Since the release of Amy Chua’s parenting memoir “Battle Hymn of the Tiger Mother” in 2011, main character Lulu Chua-Rubenfeld, daughter of Chua’s, has always captured the public’s imagination.
Critics have predicted that Chua’s children would grow up “friendless, robotic, mentally ill, and suicidal.”
Is that so? How is Lulu doing now?
Citing Lulu’s summer job boss and college friend, the Harvard magazine summer reporter Zara Zhang unveils the mystery of Lulu’s life in this July article.
Here are excerpts:
“It takes only a brief encounter with Lulu herself to realize how wrong they were. Now a rising sophomore at Harvard, she is thriving. A friend described her as a warm, witty, and popular girl who “somehow always gets away with hosting parties in her dorm.” Her boss at her summer job said she is charismatic, intuitive, and “willing to put herself out there.” Both praised her remarkable work ethic—a core value her mother sought to instill.

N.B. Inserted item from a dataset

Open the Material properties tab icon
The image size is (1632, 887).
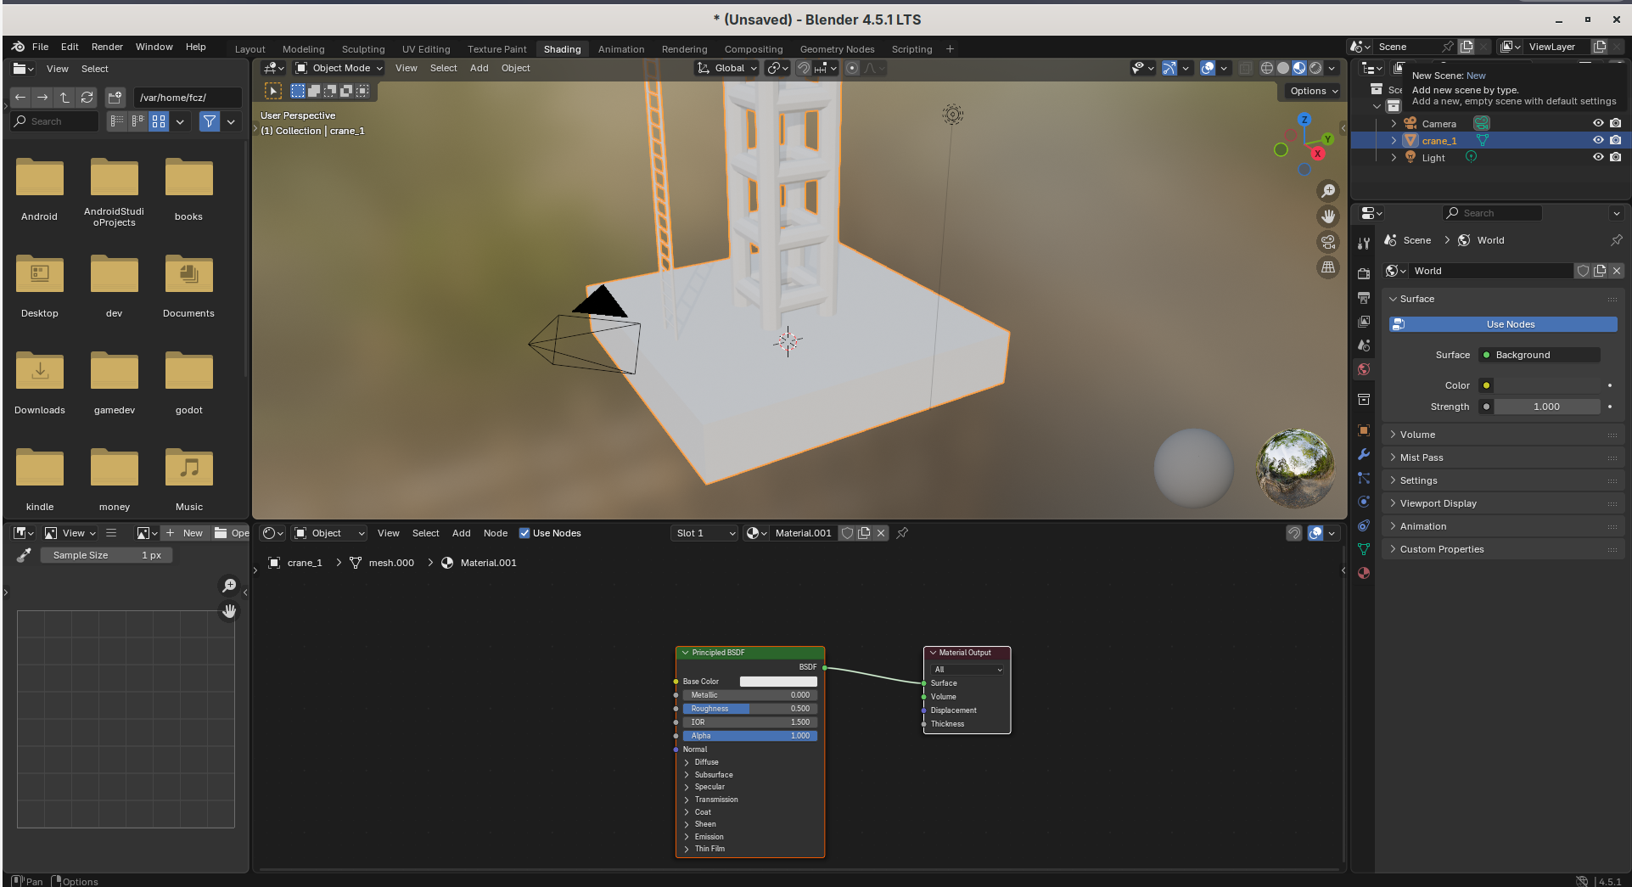coord(1364,573)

Most people who have not met Lulu expect her to be rigid and intense, according to Alana Steinberg ’18, a college friend, “but she’s much more of a free spirit than her reputation suggests.” In Battle Hymn, Lulu was portrayed as a rebellious “feral horse” who screamed, kicked, smashed glasses, and disobeyed her mother’s orders. “That’s absolutely Lulu: very independent and strong-willed,” Steinberg added. “Lulu does not conform to norms. She is her own person.”
Zara Zhang is a Harvard rising junior and summer intern at Harvard Magazine. Zara is also an active blogger for China Personified.